Select and copy each line of the listing below that contains the string "fullscreen", treating uppercase and lowercase letters as distinct.
--------------------------------------------------
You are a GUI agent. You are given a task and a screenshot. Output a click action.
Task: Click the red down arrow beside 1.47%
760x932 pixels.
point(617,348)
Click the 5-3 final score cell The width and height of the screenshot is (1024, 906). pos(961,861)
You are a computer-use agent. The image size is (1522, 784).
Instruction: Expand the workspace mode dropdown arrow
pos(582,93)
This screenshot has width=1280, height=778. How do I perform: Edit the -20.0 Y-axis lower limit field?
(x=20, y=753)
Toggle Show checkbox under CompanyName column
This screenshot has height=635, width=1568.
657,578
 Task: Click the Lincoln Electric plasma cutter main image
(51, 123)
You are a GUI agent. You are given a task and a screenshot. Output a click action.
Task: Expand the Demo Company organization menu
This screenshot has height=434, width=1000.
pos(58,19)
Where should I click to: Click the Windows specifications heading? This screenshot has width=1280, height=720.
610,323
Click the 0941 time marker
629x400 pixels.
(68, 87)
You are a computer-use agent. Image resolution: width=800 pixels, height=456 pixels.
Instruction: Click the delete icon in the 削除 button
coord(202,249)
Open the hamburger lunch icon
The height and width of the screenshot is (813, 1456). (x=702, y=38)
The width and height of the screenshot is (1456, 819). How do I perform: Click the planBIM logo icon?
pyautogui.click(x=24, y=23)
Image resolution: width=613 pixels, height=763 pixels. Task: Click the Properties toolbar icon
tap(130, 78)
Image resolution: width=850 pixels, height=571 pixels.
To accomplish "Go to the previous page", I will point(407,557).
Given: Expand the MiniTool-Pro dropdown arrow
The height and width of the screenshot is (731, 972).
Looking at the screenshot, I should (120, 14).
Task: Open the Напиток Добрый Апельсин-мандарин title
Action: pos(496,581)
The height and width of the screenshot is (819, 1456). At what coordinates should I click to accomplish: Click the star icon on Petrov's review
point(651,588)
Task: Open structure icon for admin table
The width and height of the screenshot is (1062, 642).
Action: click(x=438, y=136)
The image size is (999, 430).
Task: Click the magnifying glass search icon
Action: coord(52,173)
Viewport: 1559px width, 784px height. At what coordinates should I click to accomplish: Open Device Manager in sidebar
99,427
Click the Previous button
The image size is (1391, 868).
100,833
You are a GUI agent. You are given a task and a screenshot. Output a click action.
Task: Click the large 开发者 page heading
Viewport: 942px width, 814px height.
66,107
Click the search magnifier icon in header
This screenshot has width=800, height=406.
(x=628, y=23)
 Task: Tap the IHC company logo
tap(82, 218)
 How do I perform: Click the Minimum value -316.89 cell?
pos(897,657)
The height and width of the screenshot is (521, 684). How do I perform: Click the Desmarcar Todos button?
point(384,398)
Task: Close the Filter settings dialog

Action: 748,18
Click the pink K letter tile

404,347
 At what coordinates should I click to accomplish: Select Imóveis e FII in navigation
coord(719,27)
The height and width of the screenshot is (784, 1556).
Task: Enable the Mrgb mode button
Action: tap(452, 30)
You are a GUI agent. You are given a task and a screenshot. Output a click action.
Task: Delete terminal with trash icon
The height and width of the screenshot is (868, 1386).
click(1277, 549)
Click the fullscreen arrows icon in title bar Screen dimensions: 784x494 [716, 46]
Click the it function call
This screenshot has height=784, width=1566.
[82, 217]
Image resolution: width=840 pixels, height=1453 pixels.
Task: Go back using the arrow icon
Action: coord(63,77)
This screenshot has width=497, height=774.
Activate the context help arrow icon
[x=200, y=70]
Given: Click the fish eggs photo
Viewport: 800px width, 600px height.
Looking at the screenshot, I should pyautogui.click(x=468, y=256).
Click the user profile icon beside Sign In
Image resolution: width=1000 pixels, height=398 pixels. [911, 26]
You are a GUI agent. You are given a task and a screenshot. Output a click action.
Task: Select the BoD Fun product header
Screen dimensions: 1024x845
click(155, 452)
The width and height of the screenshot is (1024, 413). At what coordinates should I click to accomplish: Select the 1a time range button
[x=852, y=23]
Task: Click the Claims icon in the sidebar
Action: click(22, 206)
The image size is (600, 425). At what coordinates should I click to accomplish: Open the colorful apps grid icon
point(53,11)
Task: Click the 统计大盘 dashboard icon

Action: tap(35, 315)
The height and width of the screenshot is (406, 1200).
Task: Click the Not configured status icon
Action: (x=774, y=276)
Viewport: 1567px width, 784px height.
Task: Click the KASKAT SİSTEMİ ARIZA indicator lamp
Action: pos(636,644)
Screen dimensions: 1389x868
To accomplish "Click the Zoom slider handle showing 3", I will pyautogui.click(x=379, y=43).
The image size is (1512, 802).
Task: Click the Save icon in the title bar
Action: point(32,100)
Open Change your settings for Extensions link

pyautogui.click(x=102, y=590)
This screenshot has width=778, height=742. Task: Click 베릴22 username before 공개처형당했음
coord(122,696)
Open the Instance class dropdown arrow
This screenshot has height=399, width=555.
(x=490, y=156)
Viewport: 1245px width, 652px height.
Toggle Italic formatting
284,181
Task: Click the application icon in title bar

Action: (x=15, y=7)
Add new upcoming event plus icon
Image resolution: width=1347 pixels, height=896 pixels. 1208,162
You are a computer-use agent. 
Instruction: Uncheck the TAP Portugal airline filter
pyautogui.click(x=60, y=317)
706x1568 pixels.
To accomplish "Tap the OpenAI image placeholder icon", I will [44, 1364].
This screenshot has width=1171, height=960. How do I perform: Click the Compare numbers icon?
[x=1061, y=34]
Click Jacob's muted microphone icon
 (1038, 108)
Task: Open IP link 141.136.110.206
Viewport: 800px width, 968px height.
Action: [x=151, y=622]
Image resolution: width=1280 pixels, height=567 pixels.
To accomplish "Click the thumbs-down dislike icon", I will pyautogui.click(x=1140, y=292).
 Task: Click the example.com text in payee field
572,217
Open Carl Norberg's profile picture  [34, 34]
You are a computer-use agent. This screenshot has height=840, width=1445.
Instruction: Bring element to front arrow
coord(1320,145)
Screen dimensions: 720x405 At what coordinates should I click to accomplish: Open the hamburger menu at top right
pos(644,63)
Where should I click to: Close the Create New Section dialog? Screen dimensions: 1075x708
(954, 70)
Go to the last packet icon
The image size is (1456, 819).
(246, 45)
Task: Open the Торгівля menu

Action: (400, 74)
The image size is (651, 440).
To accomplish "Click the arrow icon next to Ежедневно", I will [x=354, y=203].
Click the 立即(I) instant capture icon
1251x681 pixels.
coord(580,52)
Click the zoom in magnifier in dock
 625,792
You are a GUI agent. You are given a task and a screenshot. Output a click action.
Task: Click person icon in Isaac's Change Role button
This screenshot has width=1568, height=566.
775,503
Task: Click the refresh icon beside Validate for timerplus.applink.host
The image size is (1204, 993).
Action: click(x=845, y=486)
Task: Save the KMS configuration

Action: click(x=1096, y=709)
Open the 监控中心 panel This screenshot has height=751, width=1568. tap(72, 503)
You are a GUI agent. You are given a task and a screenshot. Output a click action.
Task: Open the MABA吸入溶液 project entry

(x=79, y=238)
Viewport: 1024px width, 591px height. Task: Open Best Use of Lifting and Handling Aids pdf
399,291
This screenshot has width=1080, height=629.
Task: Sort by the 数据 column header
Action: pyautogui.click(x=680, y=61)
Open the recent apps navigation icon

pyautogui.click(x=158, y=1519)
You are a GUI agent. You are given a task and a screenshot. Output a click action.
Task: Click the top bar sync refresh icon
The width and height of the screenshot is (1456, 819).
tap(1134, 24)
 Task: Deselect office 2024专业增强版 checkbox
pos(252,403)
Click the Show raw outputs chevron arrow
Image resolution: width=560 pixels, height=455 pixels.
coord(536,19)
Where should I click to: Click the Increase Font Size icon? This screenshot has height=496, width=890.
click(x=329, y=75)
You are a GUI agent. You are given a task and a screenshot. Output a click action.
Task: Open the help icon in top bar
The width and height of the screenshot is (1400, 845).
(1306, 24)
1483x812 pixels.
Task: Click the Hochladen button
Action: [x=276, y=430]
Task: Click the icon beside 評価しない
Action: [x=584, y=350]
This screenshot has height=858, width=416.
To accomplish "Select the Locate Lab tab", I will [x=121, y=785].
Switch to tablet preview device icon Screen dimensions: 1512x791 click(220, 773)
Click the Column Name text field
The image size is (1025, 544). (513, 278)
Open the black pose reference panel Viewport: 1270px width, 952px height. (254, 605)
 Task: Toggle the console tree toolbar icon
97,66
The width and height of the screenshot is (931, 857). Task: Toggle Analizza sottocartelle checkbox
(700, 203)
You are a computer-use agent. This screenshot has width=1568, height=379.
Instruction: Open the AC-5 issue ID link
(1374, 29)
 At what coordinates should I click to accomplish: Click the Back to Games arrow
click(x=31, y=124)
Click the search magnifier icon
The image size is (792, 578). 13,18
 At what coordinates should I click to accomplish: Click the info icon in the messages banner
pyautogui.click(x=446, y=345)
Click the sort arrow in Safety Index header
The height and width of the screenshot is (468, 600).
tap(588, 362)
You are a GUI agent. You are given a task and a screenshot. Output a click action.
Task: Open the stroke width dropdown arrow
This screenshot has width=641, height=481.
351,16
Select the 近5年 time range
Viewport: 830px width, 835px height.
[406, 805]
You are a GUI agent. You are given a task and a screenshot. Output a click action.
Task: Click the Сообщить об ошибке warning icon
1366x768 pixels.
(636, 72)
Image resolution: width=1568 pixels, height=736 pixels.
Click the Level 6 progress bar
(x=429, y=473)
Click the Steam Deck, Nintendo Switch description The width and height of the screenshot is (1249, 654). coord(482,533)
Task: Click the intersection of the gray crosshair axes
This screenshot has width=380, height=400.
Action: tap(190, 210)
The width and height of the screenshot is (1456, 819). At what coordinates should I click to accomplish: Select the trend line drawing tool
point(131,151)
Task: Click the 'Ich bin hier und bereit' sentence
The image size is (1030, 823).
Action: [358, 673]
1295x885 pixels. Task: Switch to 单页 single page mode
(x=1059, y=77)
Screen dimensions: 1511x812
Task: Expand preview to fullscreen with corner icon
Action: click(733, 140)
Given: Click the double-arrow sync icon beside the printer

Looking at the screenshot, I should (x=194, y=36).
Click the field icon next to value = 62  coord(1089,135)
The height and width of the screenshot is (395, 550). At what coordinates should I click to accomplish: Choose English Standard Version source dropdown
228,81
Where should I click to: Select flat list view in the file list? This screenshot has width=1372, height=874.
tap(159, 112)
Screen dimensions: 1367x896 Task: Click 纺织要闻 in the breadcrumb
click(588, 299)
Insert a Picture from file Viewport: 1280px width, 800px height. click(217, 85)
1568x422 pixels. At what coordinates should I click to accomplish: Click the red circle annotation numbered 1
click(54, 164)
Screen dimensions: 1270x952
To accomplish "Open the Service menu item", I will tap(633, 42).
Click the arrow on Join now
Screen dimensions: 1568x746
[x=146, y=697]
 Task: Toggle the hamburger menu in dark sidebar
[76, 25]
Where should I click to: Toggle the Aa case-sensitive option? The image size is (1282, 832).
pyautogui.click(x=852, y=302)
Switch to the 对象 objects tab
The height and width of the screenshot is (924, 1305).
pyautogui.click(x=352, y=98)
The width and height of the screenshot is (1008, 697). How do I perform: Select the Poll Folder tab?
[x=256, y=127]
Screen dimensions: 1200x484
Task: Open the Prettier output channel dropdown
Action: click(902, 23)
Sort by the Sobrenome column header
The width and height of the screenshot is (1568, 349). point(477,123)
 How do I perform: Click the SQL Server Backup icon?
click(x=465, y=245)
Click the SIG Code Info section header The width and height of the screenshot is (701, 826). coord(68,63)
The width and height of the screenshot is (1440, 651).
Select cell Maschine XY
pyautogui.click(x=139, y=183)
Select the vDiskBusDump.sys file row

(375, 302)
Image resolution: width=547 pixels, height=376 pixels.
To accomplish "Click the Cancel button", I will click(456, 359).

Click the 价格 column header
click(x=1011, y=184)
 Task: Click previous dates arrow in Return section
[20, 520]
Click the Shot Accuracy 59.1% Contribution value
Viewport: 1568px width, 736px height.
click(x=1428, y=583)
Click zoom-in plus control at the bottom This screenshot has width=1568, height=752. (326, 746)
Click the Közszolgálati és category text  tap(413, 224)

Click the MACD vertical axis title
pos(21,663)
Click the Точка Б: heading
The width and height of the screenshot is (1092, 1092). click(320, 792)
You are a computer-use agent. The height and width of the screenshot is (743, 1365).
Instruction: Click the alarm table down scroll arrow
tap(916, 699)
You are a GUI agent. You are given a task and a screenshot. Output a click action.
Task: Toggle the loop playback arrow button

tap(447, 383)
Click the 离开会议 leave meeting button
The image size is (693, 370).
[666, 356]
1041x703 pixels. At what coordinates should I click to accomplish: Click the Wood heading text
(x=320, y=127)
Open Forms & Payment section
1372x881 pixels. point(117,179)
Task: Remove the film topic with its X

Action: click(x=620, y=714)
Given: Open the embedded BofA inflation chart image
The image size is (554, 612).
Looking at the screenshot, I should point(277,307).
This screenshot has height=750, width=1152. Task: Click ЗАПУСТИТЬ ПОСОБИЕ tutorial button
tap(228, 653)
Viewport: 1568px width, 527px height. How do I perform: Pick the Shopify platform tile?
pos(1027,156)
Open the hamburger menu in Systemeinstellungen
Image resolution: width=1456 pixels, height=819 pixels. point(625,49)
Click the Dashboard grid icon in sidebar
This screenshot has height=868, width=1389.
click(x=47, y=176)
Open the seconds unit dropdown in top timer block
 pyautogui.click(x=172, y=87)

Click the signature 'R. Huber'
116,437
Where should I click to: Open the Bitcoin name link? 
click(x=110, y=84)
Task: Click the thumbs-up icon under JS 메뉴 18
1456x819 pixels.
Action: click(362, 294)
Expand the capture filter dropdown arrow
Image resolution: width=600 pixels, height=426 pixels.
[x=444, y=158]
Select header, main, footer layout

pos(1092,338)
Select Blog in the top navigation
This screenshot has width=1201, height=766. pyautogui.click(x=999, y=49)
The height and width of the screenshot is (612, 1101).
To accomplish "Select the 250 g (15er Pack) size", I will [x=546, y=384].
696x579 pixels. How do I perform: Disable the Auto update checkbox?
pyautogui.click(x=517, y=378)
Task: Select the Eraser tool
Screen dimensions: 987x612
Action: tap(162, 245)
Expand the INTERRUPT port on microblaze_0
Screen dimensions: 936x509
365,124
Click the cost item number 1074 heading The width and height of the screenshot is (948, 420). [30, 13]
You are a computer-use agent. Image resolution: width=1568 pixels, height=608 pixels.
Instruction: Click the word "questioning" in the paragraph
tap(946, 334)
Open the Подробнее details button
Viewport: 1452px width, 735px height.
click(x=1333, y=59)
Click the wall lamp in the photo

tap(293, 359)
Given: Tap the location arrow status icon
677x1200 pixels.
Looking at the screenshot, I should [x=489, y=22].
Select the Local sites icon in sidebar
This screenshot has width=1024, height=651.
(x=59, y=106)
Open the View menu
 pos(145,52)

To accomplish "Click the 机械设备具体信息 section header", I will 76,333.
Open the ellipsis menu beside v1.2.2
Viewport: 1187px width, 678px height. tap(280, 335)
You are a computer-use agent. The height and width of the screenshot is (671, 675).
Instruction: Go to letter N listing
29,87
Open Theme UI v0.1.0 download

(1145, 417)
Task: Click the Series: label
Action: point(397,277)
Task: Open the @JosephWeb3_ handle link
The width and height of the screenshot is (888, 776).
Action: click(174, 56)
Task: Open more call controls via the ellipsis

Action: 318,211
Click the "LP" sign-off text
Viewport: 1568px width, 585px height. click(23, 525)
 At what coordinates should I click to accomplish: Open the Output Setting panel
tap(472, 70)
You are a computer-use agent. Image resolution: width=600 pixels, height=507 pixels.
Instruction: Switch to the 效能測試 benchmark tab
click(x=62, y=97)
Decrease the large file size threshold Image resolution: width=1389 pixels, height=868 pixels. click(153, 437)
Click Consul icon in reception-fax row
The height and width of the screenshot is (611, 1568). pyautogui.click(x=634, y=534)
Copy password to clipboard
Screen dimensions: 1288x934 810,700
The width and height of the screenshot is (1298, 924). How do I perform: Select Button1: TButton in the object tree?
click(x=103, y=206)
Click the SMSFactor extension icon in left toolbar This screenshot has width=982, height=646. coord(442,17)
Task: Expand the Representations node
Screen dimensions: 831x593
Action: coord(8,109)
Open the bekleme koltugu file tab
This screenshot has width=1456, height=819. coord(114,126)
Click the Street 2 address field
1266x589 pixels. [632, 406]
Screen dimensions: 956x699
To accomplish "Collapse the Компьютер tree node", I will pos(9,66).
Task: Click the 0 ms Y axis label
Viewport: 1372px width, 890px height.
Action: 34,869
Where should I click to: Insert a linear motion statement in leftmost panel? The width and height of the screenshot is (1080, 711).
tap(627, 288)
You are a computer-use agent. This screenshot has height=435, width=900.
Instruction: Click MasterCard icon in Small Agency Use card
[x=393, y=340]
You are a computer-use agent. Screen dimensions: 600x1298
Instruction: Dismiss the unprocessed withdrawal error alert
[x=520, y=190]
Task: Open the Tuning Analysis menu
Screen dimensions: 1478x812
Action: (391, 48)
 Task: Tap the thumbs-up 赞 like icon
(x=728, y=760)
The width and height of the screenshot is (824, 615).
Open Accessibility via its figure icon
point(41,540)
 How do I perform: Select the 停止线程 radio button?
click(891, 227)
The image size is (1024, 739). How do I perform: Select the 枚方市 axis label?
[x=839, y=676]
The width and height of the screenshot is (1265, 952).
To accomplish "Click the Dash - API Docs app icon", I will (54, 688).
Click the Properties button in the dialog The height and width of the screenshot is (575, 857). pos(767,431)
--------------------------------------------------
## Result below:
Click the fullscreen arrows icon in title bar Screen dimensions: 784x494 [716, 46]
Task: Expand preview to fullscreen with corner icon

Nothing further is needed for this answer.